• _OBJECTIVE_: Please rewrite the lines from the one containing "You are a GUI" through the one containing "Image resolution: width=924", inclusive, swapping "agent" for "assistant" and leaving everything else unchanged. Give only those lines.
— Begin DATA FOR PROCESSING —
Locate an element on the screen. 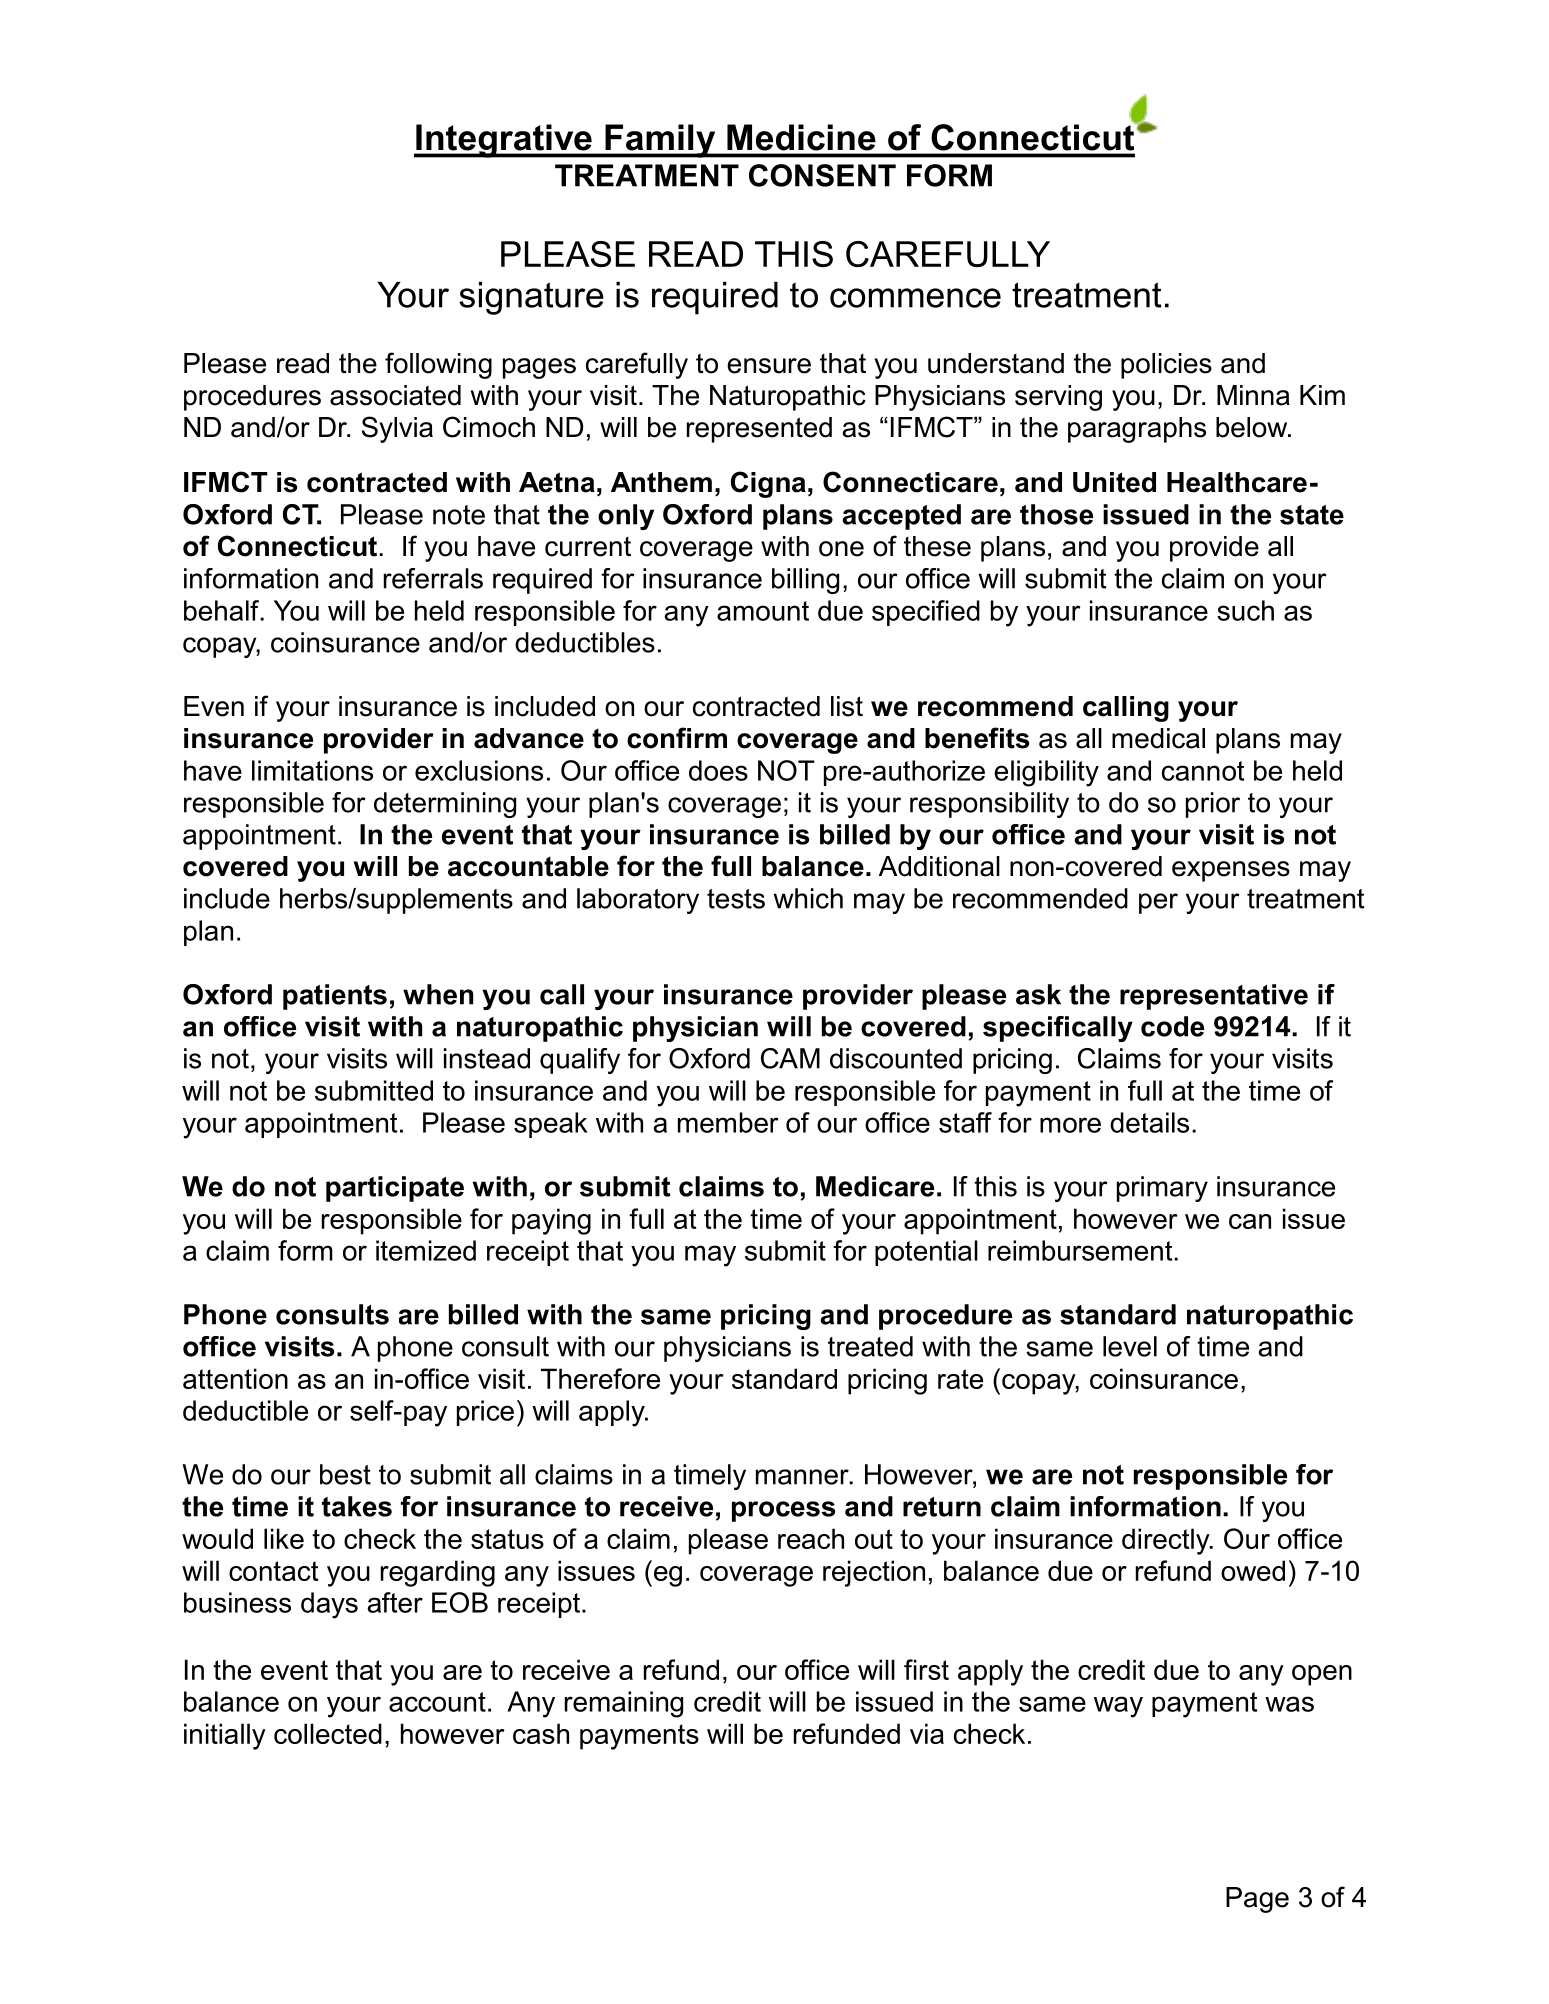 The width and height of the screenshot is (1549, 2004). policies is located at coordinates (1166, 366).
— End DATA FOR PROCESSING —
— Begin DATA FOR PROCESSING —
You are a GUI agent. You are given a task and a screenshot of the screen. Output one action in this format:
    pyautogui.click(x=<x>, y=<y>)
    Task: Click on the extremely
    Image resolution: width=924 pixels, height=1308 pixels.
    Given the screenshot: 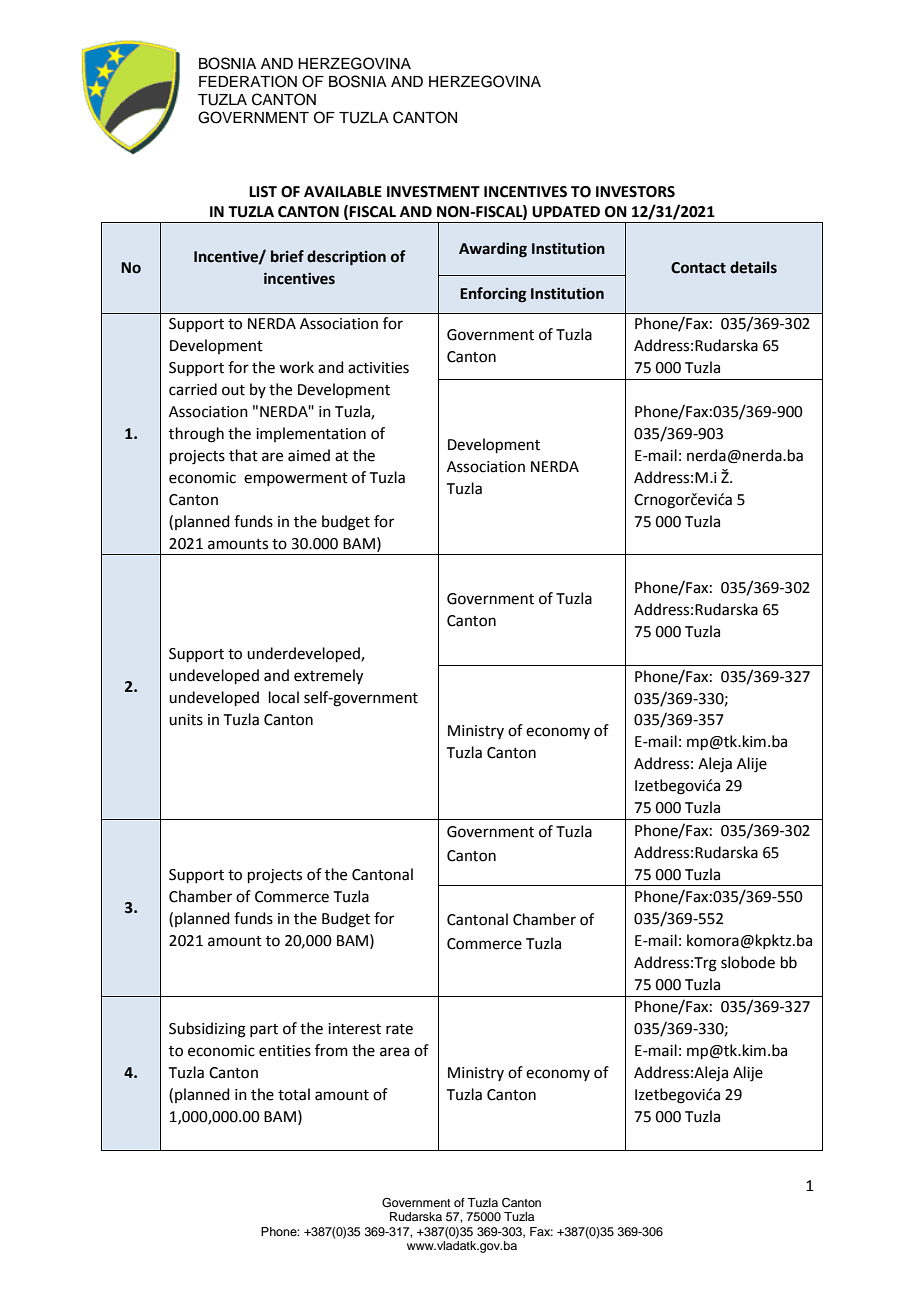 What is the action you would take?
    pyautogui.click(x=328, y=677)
— End DATA FOR PROCESSING —
— Begin DATA FOR PROCESSING —
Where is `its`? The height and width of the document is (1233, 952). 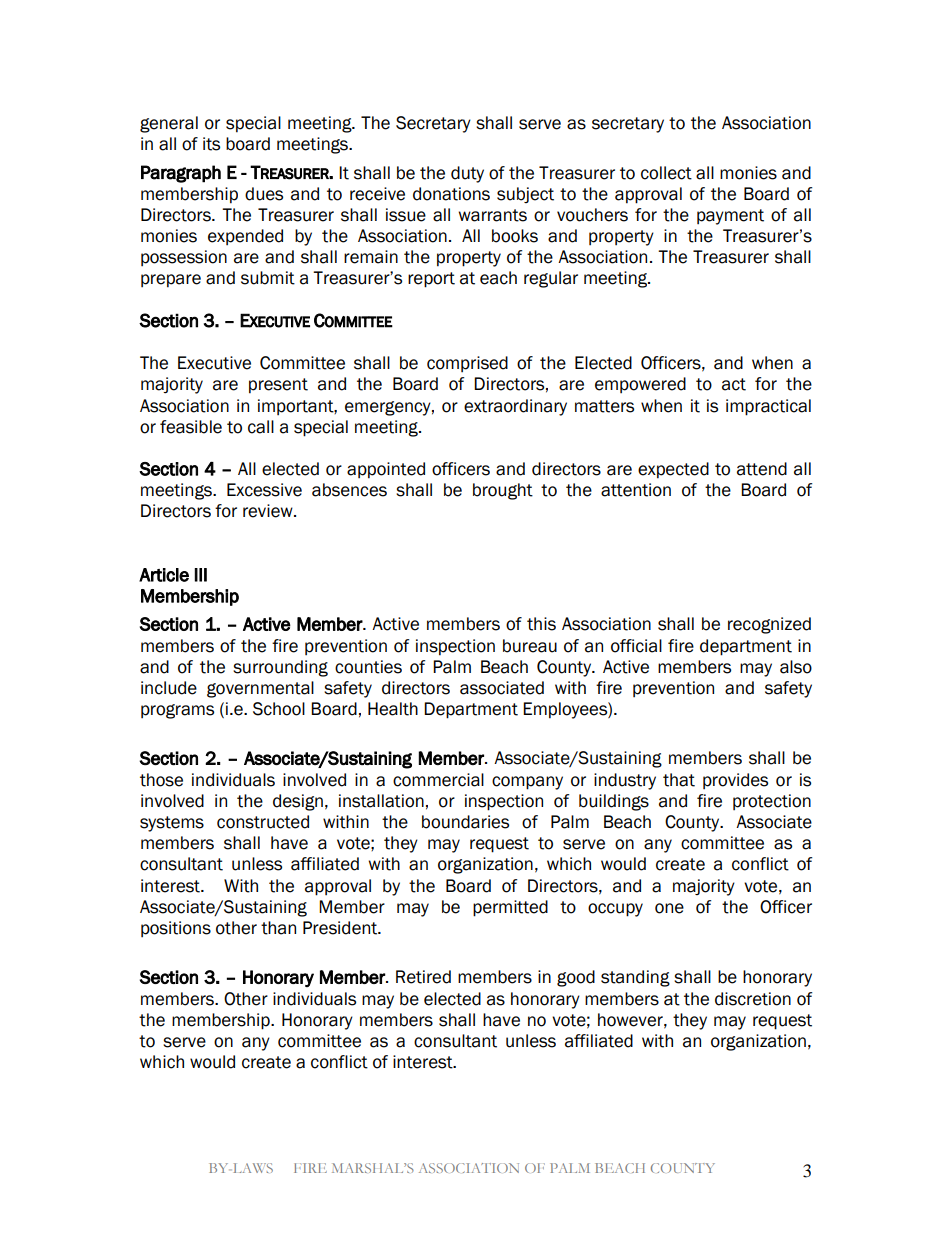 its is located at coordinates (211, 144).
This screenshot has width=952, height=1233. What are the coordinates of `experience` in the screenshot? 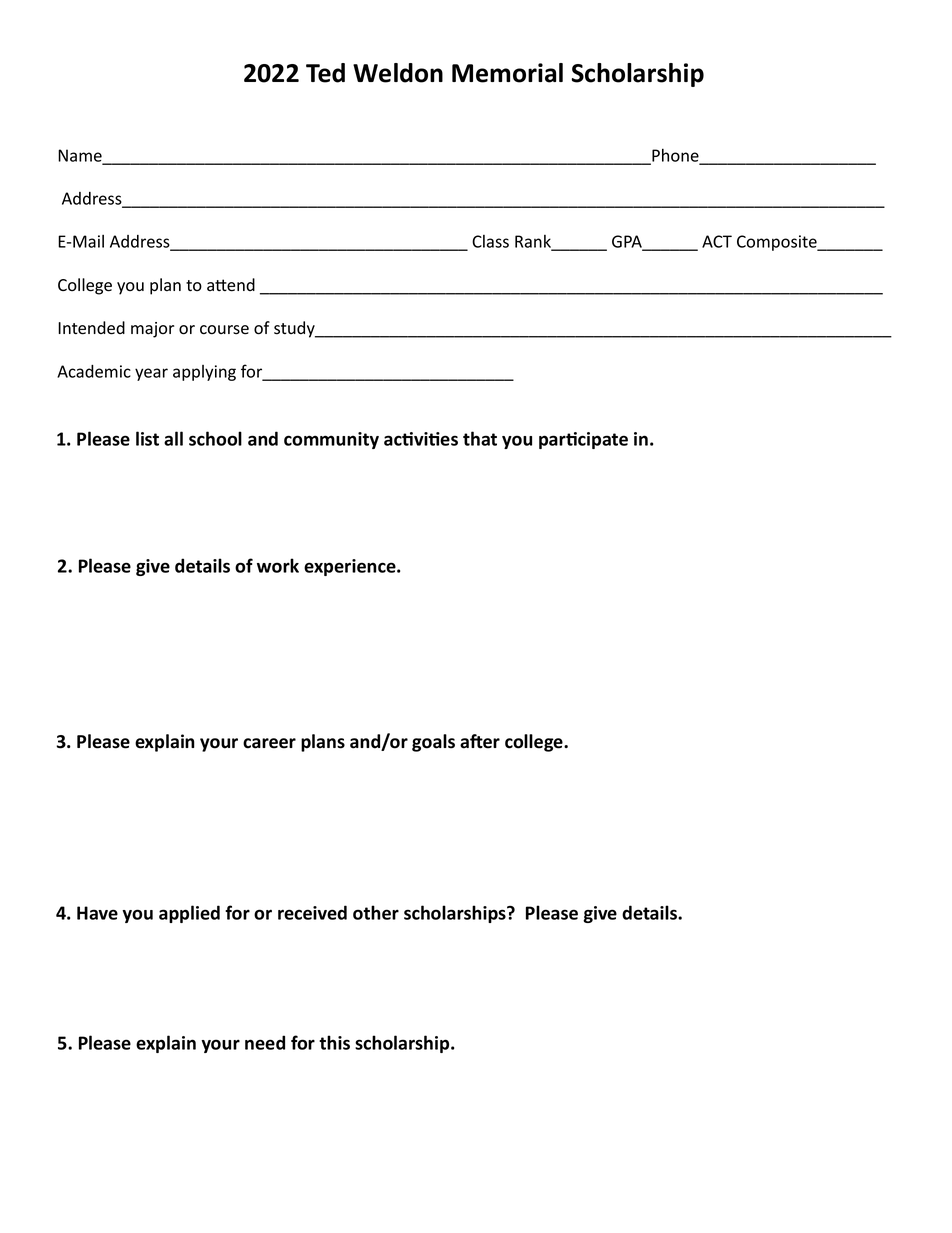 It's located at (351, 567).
— End DATA FOR PROCESSING —
• _TASK RESPONSE_:
You are a GUI assistant. You are given a task and a screenshot of the screen. Output one action in this format:
    pyautogui.click(x=<x>, y=<y>)
    Task: Click on the extremely
    Image resolution: width=924 pixels, height=1308 pixels.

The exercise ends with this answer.